The Descartes moved far enough away from the Malmuth star to engage the Intersplit engine. That created a blue Intersplit Field around the small vessel, which allowed it to go faster than light.
Cade did not stay in his room the entire time. He also went back to the sensor scope. He searched, but he didn’t spot anything that indicated a cyborg lurker.
He did that searching while the Descartes moved out of the Malmuth System. He did not do the searching once they engaged the Intersplit engine. There would be no point, as he wouldn’t have been able to spot another ship. The Intersplit Field mechanics meant that during FTL travel such a thing would have been nearly impossible. The sensor scope could certainly view Intersplit Field-distorted stars and nebulae. The chance of seeing or running into another ship while in FTL was on the far side of negligible. To the pedantic, it was mathematically possible with hundreds of zeroes behind a decimal point, so what was the point of worrying about such an event?

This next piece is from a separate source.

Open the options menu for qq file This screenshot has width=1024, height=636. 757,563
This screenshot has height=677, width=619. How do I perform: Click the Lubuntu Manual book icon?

That meant, essentially, that they were safe behind the blue Intersplit Field, safe from outside attacks via missiles, beams or mines. They would not be safe from planets or heavy nebulae, but those they could easily avoid.
The two travelers tried to avoid each other, although that proved more difficult. The small ex-Patrol scout only contained the two personal cabins, the engine compartments, a rec room, some storage closets and the main control chamber.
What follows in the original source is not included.